▶ **Pedido feito 1**: Segundo o excerto sobre o desporto em Portugal, em que clube francês joga Gilberto Duarte?
▶ **Pedido feito 2**: Prossiga o excerto sobre o desporto em Portugal a partir da última frase apresentada.

▶ **Excerto do documento**:
- - - -

Este momento demonstra a importância que a atividade física NÃO TEM no desenvolvimento da nossa sociedade para os nossos deputados, e que as decisões políticas assumem, sem o afirmarem, que "mente sã em corpo são" é uma miragem em Portugal.
Já agora, no Portugal do Cristiano Ronaldo, do João Almeida (4.º da geral no Giro!), do Jorge Fonseca (campeão mundial de judo), do Miguel Oliveira, a dar cartas na MotoGP, do Gilberto Duarte, que coloca o nosso andebol ao mais alto nível, jogando no Montpellier, de França, mas já tendo passado pelo Barcelona... do Portugal cuja Seleção Nacional de andebol, em janeiro, alcançou a melhor classificação de sempre num Europeu (sexto lugar) e cujas seleções de sub-19 e sub-21 foram quartas nos respetivos mundiais.

- - - -

▶ **Linhas de dados**:
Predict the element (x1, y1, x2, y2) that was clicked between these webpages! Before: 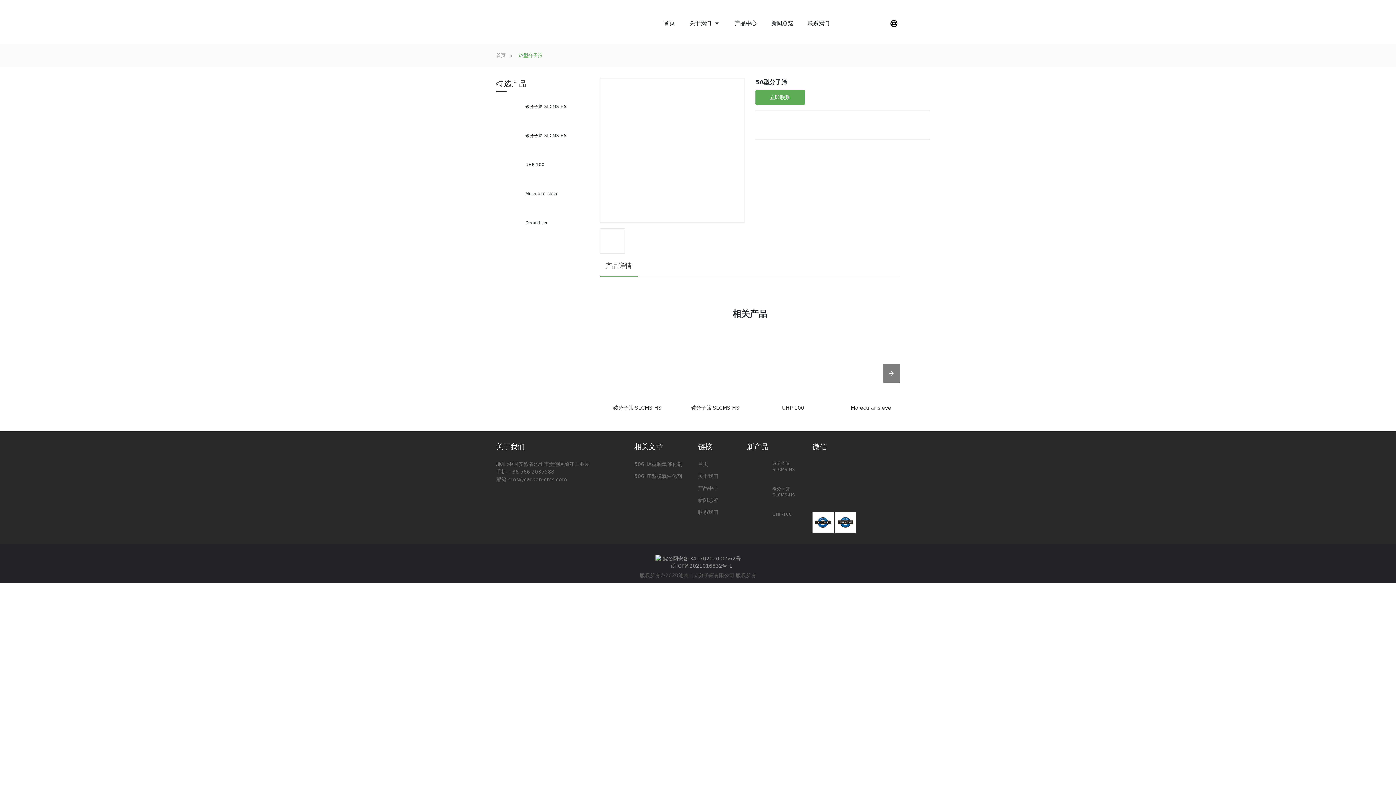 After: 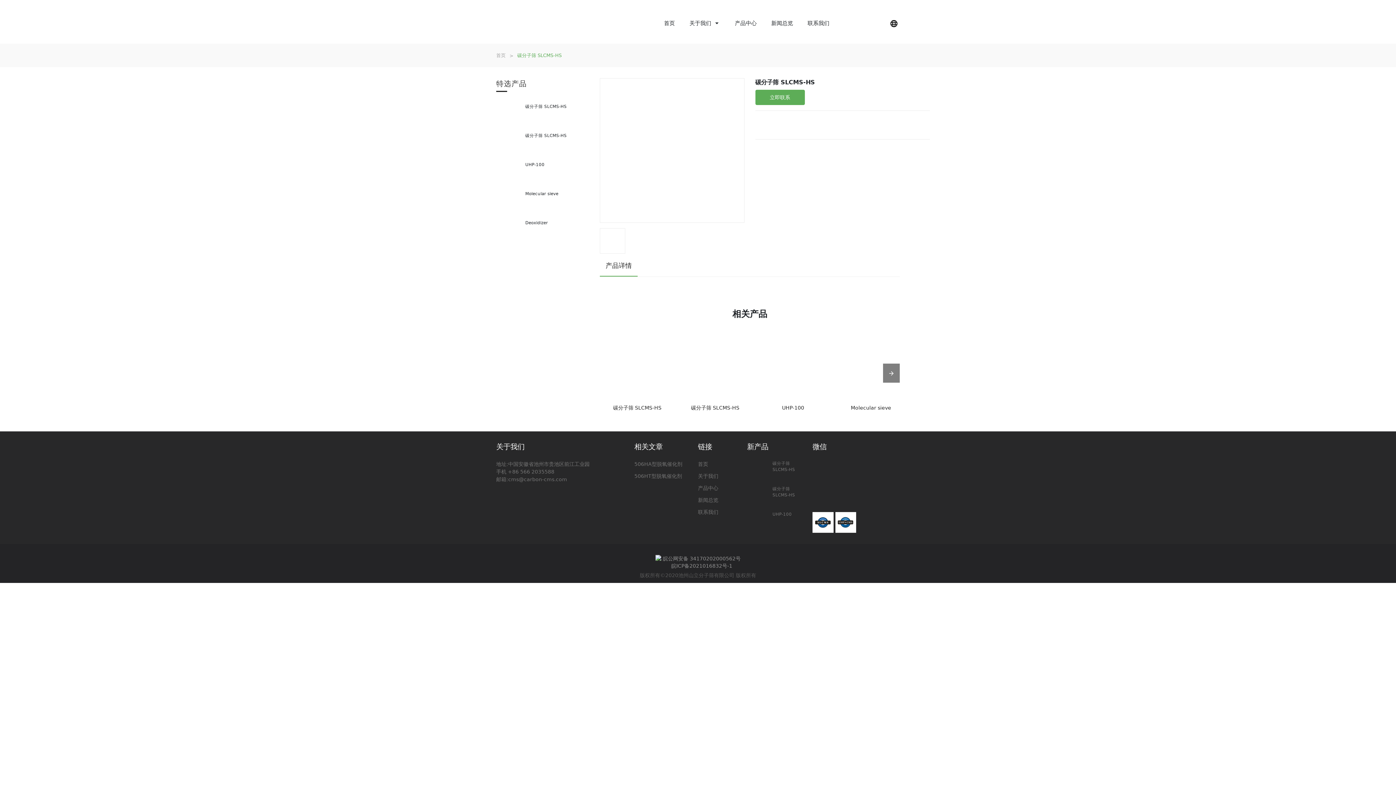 Action: bbox: (613, 405, 661, 410) label: 碳分子筛 SLCMS-HS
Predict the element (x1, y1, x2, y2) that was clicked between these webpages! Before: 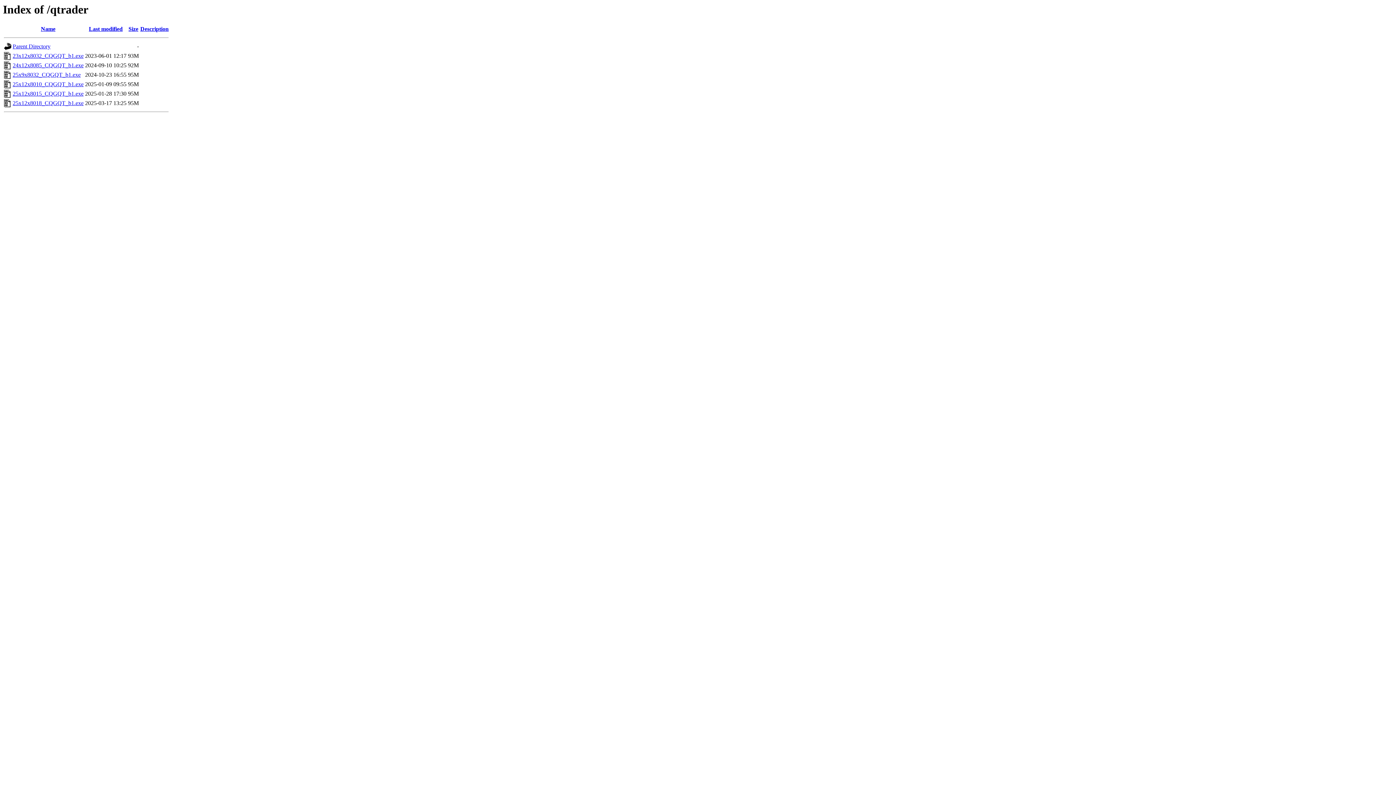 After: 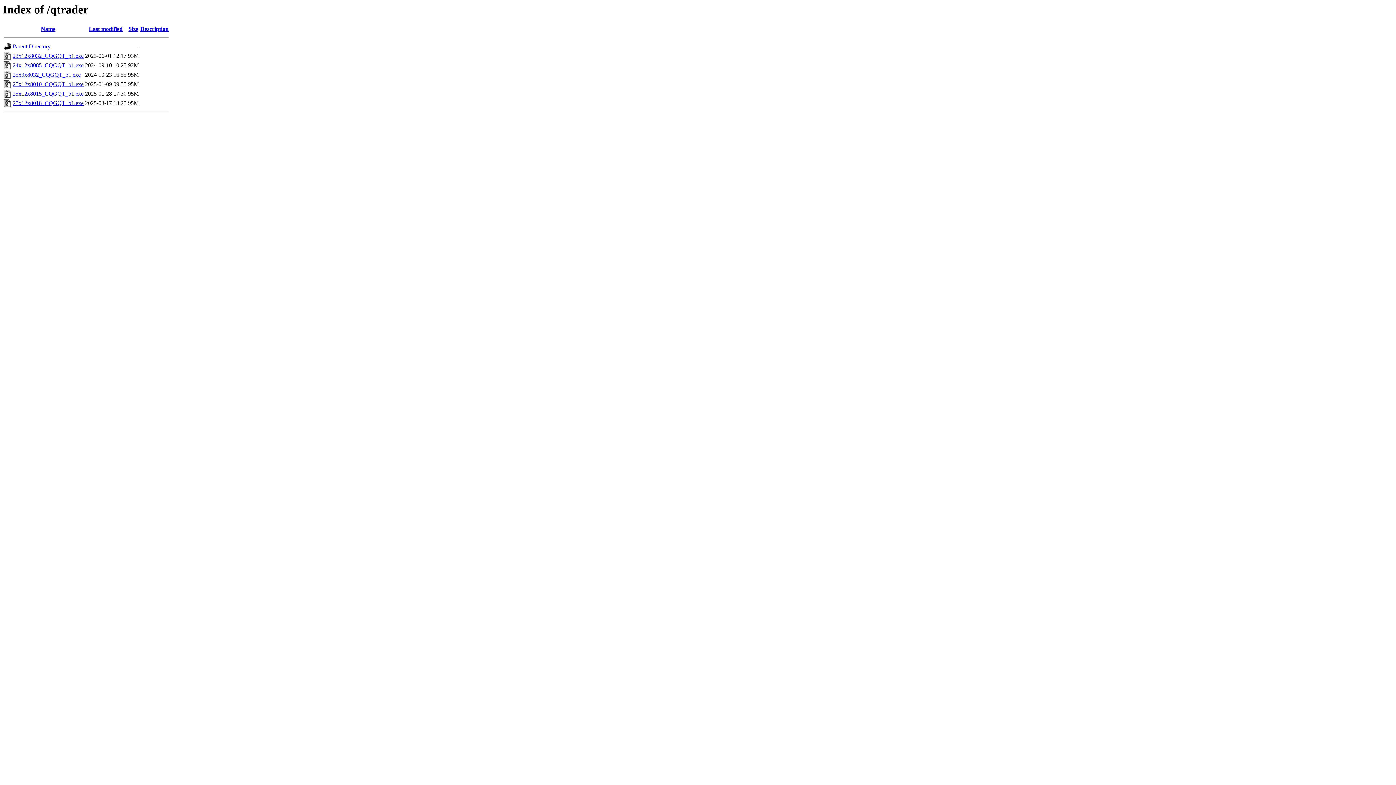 Action: bbox: (12, 100, 83, 106) label: 25x12x8018_CQGQT_b1.exe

- - - -

▶ **Resposta 1**: No Montpellier.

▶ **Resposta 2**:
Uma sociedade desenvolvida jamais permitiria, na sua estratégia de desenvolvimento, a quase total paragem da prática do exercício físico a tantos e tantos jovens.
A somar a esta assustadora incompetência, está o facto de assistirmos a dois pesos e duas medidas - mais incompetência - para os nossos jovens, uma vez que uns já reiniciaram os treinos, porque têm instalações próprias, e outros - em que a prática seria feita em instalações escolares pagas por todos nós - , que estão sujeitos às decisões de cada agrupamento escolar, e que por ausência de orientações superiores criam situações caricatas como o facto de haver escolas que permitem a utilização das instalações depois das aulas outras que nem assim permitam.
São estes últimos diretores escolares que me assustam, porque, supostamente, deveriam ser altamente especializados no desenvolvimento integral dos nossos jovens, e ao decidirem não abrir os "nossos" espaços dão um sinal aos pais do tipo de projeto educativo que (não) têm. E nestes eu jamais colocaria um filho meu.
Depois temos um país dividido: enquanto na Região Autónoma da Madeira, e muito bem, já recomeçou inclusive a competição jovem, no Continente temos pavilhões fechados por decisões individuais de diretores escolares e nem os treinos se reiniciaram.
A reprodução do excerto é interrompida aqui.